Scientists have long known that morphine blunts that chain of pain reactions by preventing the spinal nerves from signaling the brain. But what they didn't know until the late 1980s is that these nerves are more than just glorified gatekeepers. They actually "remember" the body's past travails, causing permanent changes that are recorded in their molecular structure. "Think of the spinal cord as a voice-mail system," says neurobiologist Allan Basbaum of the University of California, San Francisco. "A message comes in and leaves something behind." The longer the injury persists, the more sensitive the spinal nerves become to painful stimuli--and the more intensely they signal the brain that something is wrong.
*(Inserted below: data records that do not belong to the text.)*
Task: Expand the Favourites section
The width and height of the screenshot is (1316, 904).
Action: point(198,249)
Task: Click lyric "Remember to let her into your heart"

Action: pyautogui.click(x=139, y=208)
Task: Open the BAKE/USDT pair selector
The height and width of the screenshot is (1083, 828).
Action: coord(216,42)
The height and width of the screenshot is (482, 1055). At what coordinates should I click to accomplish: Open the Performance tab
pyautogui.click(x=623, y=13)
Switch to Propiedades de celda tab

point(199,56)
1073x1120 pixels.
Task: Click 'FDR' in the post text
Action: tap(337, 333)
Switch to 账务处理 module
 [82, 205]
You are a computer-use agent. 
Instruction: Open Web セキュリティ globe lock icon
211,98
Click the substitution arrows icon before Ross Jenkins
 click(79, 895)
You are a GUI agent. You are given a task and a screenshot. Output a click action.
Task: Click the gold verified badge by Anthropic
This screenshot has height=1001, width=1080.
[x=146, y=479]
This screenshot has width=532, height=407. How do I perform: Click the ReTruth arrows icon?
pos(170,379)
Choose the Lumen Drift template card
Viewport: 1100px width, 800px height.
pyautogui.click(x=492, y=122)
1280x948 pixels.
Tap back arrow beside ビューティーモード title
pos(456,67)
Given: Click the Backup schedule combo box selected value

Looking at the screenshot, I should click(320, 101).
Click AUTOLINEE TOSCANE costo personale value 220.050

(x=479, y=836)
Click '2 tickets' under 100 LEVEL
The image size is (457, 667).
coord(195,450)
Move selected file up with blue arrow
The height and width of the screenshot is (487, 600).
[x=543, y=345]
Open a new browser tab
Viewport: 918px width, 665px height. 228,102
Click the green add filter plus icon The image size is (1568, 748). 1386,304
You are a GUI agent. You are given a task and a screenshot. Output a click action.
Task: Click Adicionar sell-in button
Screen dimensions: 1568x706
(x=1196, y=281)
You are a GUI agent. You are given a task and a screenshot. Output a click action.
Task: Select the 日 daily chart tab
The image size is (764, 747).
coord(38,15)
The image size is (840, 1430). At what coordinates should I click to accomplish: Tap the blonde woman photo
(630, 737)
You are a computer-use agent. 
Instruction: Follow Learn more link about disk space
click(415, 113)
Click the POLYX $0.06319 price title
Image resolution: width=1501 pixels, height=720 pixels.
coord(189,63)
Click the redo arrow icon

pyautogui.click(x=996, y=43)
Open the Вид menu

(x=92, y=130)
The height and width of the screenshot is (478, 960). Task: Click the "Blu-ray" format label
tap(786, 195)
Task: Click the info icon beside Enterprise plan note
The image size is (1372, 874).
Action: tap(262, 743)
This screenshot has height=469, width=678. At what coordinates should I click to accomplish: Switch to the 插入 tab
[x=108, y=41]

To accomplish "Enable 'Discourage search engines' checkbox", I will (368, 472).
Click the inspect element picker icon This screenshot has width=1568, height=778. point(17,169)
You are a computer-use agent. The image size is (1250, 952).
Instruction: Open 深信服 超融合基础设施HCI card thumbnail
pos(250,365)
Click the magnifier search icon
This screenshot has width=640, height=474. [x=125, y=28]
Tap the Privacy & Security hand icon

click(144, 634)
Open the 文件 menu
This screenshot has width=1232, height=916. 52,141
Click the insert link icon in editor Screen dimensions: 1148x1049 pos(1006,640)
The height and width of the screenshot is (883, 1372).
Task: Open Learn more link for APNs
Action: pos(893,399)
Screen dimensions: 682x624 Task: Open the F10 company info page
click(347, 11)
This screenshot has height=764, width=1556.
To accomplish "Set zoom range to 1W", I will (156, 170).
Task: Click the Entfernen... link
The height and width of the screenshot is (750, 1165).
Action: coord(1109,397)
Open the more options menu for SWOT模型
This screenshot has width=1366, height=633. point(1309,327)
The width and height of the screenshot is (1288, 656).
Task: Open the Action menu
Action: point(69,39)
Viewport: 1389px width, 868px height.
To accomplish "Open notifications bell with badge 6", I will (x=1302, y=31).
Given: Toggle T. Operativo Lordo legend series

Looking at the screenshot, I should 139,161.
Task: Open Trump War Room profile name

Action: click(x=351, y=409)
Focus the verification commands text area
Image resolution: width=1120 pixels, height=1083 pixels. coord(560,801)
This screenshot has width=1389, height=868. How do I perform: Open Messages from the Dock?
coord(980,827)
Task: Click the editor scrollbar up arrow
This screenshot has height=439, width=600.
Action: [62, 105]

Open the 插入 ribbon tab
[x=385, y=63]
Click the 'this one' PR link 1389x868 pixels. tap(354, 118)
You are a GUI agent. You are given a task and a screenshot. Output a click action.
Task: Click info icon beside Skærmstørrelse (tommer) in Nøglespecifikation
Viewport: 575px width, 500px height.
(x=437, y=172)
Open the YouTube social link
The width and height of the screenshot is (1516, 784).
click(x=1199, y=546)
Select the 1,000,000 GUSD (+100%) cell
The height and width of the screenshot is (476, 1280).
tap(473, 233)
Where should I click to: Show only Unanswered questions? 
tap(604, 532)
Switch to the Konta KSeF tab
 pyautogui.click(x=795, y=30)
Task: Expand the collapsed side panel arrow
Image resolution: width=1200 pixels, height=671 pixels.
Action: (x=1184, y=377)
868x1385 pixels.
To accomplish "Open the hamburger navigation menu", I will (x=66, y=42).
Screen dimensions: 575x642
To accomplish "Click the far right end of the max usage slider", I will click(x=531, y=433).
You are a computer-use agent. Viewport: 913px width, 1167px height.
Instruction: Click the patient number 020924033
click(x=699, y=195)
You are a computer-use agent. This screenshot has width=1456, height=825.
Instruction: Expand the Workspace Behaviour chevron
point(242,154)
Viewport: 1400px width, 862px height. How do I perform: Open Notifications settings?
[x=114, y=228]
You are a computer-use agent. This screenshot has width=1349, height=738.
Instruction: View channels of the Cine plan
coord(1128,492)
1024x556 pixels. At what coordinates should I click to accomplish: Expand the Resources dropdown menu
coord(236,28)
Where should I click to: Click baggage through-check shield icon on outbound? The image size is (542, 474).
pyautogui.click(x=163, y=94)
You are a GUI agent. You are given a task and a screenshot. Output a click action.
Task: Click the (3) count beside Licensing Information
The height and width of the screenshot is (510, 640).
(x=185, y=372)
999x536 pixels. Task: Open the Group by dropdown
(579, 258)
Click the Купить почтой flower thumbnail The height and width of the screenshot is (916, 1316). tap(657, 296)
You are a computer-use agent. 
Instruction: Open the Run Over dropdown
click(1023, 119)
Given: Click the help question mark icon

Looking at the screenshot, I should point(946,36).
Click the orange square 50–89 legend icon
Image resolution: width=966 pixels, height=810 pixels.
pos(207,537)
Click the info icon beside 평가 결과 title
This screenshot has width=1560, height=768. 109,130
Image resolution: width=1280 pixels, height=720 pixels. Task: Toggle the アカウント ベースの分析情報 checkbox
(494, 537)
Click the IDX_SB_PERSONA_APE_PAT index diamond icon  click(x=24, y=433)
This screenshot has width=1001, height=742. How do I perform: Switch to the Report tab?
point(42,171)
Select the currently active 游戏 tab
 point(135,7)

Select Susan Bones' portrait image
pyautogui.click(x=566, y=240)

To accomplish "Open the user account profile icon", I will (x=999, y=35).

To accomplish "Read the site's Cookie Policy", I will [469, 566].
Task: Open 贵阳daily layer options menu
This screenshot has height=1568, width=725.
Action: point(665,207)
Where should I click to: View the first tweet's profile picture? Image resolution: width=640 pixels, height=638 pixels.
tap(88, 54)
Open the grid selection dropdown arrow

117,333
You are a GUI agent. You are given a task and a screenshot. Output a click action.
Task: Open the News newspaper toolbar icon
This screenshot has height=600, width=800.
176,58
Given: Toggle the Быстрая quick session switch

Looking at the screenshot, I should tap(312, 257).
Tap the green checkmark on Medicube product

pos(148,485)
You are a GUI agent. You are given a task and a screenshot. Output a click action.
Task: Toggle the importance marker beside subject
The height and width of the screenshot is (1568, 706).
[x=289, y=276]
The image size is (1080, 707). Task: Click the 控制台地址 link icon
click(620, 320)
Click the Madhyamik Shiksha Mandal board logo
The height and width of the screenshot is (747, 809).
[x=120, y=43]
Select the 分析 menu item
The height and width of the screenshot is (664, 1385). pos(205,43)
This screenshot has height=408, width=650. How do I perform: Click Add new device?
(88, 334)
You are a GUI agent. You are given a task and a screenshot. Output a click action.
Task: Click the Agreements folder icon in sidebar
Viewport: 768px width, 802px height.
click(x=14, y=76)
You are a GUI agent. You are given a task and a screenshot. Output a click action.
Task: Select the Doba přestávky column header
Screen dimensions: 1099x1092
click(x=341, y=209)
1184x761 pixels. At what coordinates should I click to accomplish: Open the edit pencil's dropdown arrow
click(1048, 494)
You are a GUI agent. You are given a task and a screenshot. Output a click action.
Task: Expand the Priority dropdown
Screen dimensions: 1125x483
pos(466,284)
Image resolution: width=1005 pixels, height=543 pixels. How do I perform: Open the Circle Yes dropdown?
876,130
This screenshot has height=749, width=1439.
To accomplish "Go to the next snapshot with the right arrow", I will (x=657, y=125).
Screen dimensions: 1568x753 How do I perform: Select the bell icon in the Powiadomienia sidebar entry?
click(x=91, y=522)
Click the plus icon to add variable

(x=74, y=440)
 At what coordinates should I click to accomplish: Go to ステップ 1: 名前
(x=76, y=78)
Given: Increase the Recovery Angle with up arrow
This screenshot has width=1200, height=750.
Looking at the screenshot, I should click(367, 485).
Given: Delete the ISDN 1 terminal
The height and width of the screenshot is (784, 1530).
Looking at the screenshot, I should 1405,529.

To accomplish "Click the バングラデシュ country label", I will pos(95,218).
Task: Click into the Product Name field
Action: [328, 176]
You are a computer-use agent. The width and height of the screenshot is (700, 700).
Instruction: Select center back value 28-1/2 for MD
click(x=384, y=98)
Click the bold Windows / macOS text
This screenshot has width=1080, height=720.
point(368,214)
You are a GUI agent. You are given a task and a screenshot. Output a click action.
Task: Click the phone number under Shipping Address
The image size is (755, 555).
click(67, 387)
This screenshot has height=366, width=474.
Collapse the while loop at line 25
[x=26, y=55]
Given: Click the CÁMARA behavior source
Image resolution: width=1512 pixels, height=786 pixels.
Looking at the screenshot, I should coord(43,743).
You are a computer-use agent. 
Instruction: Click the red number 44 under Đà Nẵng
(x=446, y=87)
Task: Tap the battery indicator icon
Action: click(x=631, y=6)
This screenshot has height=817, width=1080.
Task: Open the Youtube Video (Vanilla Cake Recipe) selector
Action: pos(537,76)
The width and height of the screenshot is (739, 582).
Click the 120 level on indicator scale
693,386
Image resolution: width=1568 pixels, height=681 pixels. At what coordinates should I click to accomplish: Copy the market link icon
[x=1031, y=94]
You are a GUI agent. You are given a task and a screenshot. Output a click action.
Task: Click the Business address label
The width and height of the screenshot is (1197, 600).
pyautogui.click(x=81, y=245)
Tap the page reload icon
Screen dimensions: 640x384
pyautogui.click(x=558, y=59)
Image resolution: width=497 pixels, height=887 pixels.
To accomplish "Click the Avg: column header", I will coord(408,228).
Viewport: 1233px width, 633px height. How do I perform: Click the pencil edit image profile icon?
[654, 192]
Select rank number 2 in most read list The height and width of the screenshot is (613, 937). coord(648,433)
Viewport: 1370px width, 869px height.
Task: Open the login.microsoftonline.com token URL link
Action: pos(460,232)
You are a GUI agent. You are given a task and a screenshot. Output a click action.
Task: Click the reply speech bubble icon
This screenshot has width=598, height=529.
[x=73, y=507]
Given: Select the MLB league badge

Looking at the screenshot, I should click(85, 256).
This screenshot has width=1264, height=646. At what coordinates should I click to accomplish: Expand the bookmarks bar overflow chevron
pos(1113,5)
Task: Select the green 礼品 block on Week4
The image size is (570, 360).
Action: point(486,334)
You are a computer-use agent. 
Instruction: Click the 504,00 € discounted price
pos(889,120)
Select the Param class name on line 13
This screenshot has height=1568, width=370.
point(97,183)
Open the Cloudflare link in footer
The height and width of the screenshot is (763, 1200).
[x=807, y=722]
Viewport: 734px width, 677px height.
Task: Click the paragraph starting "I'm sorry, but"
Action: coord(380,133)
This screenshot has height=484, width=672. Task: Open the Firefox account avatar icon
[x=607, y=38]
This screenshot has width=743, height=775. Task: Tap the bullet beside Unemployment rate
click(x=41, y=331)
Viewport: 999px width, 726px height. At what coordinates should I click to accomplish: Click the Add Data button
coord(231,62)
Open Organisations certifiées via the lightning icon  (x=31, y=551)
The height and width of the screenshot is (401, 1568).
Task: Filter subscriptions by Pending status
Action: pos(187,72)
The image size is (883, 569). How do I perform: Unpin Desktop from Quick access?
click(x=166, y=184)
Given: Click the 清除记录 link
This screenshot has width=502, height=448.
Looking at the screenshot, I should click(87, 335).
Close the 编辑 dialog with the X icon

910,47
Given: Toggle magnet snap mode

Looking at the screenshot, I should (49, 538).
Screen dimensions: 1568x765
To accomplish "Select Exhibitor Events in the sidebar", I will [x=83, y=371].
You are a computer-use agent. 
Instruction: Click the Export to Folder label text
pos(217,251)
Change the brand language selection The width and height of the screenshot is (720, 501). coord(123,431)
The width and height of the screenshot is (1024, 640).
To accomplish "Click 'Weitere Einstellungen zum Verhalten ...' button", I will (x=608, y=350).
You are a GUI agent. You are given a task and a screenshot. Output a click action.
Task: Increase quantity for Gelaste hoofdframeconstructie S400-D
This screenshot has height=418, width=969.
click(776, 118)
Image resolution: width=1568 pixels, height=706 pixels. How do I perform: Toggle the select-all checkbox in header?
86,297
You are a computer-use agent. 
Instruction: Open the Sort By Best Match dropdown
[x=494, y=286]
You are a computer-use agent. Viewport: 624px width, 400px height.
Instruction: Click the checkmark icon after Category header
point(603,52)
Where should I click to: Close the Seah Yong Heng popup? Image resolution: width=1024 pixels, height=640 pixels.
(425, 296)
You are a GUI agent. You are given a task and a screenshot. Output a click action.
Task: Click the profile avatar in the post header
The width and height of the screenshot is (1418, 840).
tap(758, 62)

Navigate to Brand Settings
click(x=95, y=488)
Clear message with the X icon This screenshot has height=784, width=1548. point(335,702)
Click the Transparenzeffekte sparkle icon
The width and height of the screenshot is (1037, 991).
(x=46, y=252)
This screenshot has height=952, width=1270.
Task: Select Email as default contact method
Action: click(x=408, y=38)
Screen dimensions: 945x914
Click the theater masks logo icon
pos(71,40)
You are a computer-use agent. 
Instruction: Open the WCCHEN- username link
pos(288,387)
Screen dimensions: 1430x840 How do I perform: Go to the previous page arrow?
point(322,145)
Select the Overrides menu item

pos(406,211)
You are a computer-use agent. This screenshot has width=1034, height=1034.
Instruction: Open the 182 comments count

When Basbaum and his colleagues stumbled on this mailbox effect, they quickly realized that it could revolutionize surgery. In the past, most patients were put to sleep with a general anesthetic, which dulls the brain's memory of what has happened but does nothing to stop the spinal nerves from reacting. In the early 1990s, Basbaum's team showed that the spinal cord triggers a cascade of chemical and electrical signals during an operation. Once the brain comes out of its anesthesia-induced fog, it translates all this electrochemical activity into sheer agony.
Physicians have since learned how to short-circuit that chain reaction. By numbing the surgical site with a separate injection of a local anesthetic, they can prevent many of the pain signals from ever reaching the spinal cord. Then, by administering small amounts of morphine to the spinal cord once the operation is over, they can significantly reduce any pain that occurs after the local anesthetic wears off.
Basbaum's work proved that morphine not only relieves pain but prevents it from occurring in the first place. Building on his insights, other researchers determined that morphine and pre-emptive anesthesia given to patients undergoing abdominal surgery reduced their pain so effectively that they left the hospital, on average, more than a day ahead of schedule.
But doctors were not entirely comfortable putting these ideas into practice. There is an ingrained prejudice within the medical community against using narcotics--even when they are indicated. Everybody seems to be concerned about possibly turning thousands of sober, law- abiding patient into morphine addicts.
That's nonsense, says Robert Raffa, a pharmacology professor at Temple University in Philadelphia. "Clearly there is potential for abuse," he admits. "But the idea that your mom will go into a hospital, be exposed to morphine and automatically become an addict is just plain wrong."